**Exercise directions**
Pick up the text about Kottiyoor Temple below and continue it from its last sentence.

═══ Extract ═══

Shiva temple in Kerala, India

Kottiyoor Temple is a prominent Shiva temple in Kottiyoor, Kannur, Kerala, India. Vadakkeshwaram Temple is the common name of the temple from ancient times, but some of the local people address the temple as Ikkare Kottiyoor as it is on the bank of the river close to the Kottiyoor village, to differentiate it from the shrine in the other side of the river. Thruchherumana Kshetram is also another name by which temple is known. The temple is a special category temple under Malabar Devaswom board.

There are two temples in Kottiyoor, one on the western bank of the Vavali river and the other one on the eastern bank. The shrine on the east bank (Kizhakkeshwaram or Akkare Kottiyoor) is a temporary hermitage (Yaga shrine) opened only during the Kottiyoor Vysakha Mahotsavam. The Vadakkeshwaram or Ikkare Kottiyoor (The Thruchherumana Temple) on the western bank of the river is a permanent temple complex like all other temples. It remains open throughout the year except for the 27 days of Vysakha festival. The temple is situated in a densely forested area amidst a sacred grove that covers about 80 acres. Mythology says that Akkare Kottiyoor, the shrine on the eastern bank of the river, was the location of Daksha Yaga, at the conclusion of which Sati Devi immolated herself in this place.

═══ Entries supplied ═══

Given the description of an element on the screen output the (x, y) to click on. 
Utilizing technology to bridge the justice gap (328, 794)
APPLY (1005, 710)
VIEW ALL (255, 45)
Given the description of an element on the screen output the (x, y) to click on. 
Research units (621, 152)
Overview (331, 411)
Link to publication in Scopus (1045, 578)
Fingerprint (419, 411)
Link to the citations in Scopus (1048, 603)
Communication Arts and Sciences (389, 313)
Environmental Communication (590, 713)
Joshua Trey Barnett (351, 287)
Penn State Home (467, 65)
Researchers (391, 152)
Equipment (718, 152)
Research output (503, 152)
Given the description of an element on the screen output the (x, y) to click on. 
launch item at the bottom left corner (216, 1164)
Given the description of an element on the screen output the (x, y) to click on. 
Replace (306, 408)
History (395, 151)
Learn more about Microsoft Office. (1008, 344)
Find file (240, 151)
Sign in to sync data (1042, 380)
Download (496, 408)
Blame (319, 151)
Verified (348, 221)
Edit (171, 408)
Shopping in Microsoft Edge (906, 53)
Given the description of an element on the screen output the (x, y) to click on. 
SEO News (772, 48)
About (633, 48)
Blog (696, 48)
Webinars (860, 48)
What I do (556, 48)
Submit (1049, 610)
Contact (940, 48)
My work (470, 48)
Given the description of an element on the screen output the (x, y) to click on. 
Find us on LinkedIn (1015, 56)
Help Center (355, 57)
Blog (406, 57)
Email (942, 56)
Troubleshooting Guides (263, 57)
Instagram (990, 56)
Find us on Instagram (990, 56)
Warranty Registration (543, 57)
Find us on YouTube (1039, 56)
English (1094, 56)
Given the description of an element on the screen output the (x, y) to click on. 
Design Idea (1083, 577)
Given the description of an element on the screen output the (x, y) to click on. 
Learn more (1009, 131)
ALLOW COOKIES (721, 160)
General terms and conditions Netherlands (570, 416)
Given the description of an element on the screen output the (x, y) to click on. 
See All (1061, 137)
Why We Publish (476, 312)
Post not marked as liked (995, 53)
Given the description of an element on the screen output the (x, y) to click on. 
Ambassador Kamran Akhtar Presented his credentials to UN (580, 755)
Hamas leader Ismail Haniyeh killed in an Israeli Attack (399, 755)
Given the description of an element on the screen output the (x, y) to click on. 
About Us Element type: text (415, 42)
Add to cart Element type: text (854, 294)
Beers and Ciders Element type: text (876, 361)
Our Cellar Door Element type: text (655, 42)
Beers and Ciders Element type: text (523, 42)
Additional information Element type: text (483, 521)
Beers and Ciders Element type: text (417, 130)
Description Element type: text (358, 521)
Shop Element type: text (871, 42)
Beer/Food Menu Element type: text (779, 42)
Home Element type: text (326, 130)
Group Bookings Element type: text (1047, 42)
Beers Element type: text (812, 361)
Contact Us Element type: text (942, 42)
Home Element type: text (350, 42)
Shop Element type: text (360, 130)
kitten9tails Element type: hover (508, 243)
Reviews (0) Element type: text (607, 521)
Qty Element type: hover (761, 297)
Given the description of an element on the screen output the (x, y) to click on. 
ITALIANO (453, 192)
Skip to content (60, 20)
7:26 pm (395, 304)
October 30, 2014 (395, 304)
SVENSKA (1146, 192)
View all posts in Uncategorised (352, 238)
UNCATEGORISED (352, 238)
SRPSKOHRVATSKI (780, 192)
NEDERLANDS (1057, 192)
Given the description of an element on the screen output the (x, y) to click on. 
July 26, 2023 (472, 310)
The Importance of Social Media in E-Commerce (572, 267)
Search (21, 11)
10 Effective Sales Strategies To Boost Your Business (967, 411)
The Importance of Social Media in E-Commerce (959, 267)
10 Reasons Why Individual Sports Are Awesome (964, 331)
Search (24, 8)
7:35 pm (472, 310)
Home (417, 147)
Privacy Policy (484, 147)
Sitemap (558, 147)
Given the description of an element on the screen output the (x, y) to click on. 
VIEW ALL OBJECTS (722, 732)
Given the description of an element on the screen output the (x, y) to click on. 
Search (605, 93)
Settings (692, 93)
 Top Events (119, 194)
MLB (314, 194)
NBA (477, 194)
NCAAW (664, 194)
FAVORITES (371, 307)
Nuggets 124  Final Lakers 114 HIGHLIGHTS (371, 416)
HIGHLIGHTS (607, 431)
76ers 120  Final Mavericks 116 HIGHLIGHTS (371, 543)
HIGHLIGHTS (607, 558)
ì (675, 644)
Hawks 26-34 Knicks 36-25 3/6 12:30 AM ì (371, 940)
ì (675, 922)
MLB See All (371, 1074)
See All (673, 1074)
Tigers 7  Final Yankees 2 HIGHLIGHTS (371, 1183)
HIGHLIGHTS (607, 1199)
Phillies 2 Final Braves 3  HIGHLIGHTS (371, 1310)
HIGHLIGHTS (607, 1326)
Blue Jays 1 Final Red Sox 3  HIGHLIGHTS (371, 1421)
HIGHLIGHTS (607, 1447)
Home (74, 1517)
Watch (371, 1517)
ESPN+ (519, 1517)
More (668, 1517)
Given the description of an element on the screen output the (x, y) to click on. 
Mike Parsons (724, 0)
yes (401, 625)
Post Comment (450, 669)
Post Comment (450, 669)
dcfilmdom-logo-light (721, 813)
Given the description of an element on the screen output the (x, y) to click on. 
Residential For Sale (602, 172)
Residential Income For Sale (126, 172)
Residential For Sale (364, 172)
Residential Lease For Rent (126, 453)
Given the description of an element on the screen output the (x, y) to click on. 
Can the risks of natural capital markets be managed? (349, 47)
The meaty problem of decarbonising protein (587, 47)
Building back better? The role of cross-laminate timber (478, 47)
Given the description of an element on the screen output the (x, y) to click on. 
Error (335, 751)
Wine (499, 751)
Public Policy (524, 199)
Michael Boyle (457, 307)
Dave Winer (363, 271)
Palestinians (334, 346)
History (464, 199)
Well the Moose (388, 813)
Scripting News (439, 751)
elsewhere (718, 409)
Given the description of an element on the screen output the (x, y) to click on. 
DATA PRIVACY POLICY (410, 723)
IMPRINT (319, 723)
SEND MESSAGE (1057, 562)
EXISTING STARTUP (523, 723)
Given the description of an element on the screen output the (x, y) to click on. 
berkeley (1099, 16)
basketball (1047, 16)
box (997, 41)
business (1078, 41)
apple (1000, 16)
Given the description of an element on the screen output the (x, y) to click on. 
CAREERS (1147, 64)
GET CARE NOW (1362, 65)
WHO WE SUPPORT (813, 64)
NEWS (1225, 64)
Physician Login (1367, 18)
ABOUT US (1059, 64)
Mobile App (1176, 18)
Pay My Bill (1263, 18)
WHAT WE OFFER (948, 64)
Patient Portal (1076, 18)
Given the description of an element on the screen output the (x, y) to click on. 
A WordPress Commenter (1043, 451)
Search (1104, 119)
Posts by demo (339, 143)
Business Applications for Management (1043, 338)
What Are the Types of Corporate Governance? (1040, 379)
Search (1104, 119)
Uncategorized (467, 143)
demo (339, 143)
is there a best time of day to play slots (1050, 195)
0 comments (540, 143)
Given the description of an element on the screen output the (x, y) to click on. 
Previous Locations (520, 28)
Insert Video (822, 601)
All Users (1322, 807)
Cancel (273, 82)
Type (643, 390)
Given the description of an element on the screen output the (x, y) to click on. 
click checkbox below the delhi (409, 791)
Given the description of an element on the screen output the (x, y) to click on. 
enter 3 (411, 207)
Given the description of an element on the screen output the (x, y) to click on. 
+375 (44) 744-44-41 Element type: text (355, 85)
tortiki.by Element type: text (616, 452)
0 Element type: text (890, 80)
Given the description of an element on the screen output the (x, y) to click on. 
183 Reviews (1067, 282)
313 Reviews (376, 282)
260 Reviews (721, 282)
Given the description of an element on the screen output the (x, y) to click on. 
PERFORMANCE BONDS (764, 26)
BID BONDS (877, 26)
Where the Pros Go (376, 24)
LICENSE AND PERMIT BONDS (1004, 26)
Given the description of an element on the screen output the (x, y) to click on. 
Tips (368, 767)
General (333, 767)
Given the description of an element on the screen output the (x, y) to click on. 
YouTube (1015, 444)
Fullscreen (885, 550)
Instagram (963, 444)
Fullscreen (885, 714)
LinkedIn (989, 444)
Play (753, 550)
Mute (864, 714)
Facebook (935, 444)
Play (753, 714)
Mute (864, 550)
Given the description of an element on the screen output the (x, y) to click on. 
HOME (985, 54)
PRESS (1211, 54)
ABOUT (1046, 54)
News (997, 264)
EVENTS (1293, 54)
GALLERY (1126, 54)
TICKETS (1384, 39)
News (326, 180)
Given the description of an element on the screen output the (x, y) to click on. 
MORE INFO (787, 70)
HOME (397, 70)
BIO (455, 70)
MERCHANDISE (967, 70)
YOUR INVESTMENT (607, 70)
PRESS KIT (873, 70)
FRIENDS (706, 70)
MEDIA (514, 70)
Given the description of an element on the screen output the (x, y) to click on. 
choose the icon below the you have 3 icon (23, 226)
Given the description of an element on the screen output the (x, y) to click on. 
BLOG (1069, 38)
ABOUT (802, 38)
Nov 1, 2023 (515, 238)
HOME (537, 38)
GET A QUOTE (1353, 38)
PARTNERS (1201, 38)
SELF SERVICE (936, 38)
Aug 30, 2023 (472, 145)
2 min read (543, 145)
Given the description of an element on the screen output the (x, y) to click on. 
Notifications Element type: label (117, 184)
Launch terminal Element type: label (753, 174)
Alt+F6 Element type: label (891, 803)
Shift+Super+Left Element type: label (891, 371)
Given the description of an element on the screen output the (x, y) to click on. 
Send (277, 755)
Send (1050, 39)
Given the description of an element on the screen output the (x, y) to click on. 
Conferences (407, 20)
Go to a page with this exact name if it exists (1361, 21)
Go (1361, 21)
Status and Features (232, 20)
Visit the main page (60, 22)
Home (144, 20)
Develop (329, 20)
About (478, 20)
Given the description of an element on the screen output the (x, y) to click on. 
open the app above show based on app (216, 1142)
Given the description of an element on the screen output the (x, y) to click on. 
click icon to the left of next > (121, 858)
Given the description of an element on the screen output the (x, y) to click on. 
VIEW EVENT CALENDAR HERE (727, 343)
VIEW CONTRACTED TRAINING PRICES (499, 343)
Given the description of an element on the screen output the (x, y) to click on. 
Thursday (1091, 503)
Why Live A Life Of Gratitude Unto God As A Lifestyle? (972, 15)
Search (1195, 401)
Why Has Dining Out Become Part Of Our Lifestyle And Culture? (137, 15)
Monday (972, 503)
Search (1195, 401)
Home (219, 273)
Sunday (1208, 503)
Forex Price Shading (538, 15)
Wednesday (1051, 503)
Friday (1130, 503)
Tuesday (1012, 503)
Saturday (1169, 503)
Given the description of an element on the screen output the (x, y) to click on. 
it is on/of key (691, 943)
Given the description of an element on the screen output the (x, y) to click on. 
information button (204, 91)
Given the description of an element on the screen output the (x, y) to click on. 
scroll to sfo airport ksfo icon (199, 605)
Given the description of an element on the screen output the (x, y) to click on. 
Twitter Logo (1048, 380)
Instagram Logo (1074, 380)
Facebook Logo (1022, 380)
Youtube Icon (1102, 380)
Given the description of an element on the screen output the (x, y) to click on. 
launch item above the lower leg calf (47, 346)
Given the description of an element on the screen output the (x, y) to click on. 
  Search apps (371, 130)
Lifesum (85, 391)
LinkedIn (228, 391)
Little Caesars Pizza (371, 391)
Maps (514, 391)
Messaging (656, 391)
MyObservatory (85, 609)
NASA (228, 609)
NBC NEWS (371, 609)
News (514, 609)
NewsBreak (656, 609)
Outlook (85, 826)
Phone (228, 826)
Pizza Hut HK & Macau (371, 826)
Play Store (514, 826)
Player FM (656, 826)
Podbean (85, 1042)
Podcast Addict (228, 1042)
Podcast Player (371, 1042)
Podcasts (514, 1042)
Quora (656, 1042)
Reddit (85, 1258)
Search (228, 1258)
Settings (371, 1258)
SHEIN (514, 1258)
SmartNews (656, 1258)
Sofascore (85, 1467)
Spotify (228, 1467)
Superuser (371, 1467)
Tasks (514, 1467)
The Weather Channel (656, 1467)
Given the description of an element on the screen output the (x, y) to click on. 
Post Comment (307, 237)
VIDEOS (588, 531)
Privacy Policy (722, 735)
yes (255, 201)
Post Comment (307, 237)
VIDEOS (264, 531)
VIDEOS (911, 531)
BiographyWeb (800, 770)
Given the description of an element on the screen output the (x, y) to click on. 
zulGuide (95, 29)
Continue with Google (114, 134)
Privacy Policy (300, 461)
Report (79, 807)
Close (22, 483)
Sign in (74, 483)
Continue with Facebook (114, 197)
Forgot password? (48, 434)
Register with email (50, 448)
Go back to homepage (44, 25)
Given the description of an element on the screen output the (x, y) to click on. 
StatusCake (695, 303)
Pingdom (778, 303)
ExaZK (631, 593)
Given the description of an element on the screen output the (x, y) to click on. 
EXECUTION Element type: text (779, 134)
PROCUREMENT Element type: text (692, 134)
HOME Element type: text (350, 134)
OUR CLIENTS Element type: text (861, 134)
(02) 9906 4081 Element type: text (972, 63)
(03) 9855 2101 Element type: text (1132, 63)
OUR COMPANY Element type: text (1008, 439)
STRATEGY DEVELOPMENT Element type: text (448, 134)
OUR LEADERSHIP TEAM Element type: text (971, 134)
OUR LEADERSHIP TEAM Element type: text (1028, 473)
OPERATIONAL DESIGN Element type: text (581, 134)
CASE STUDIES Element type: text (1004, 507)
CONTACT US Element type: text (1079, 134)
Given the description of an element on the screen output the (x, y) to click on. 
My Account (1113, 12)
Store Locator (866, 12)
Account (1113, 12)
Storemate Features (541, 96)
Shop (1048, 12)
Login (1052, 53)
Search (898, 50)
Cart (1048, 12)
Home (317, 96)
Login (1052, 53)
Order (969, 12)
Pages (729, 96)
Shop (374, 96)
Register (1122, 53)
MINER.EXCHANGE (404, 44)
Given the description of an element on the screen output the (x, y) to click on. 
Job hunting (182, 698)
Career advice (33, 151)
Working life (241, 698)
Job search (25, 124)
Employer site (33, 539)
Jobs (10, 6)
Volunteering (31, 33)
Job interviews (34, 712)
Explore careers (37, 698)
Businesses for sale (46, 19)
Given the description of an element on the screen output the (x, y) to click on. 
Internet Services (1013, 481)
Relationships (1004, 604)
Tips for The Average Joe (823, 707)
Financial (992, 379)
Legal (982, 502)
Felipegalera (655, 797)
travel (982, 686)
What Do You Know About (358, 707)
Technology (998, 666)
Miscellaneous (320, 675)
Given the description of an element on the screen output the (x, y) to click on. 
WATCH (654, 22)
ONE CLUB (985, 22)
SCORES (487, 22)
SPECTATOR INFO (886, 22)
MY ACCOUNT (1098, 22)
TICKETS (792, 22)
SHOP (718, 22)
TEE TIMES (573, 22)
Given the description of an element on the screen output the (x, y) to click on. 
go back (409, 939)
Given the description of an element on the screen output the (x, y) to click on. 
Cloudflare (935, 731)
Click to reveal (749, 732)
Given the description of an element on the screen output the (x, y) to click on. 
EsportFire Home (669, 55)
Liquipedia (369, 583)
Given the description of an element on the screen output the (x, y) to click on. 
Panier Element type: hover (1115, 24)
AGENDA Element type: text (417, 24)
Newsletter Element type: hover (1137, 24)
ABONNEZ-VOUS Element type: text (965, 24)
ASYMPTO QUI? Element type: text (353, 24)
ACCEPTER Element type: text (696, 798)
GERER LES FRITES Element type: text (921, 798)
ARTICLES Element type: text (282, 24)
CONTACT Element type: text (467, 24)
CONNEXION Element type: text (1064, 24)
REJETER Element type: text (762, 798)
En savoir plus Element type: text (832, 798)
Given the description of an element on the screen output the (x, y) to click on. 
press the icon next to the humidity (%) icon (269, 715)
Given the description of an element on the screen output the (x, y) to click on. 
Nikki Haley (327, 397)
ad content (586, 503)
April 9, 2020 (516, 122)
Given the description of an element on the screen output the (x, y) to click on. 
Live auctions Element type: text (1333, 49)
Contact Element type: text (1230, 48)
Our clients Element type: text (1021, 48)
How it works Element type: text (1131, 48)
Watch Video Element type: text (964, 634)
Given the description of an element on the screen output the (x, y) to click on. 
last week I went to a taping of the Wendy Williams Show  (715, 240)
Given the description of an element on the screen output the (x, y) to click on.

═══

**Output of the task**
The Kottiyoor Perumal Temple was, in its heyday in terms of gold and precious stones, the second-wealthiest Temple in the entire Kerala region (second only to the Padmanabhaswamy Temple which even with its smaller five vaults opened, lays claim to the largest collection of gold and precious stones ever, as well as being the wealthiest place of worship in the world). Kottiyur Perumal's collection of gold and precious stones has been stored since time immemorial in the 'Karimbana Gopuram' of the "Ikkare Kottiyoor" Temple. Kottiyoor Perumal also owned over 30,000 acres of forest-lands in Kannur District.

The Thruchherumana Temple was built after the Swayambhoo lingam was found; however the exact date of construction of temple is not known; the pilgrimage has been taking place for many centuries.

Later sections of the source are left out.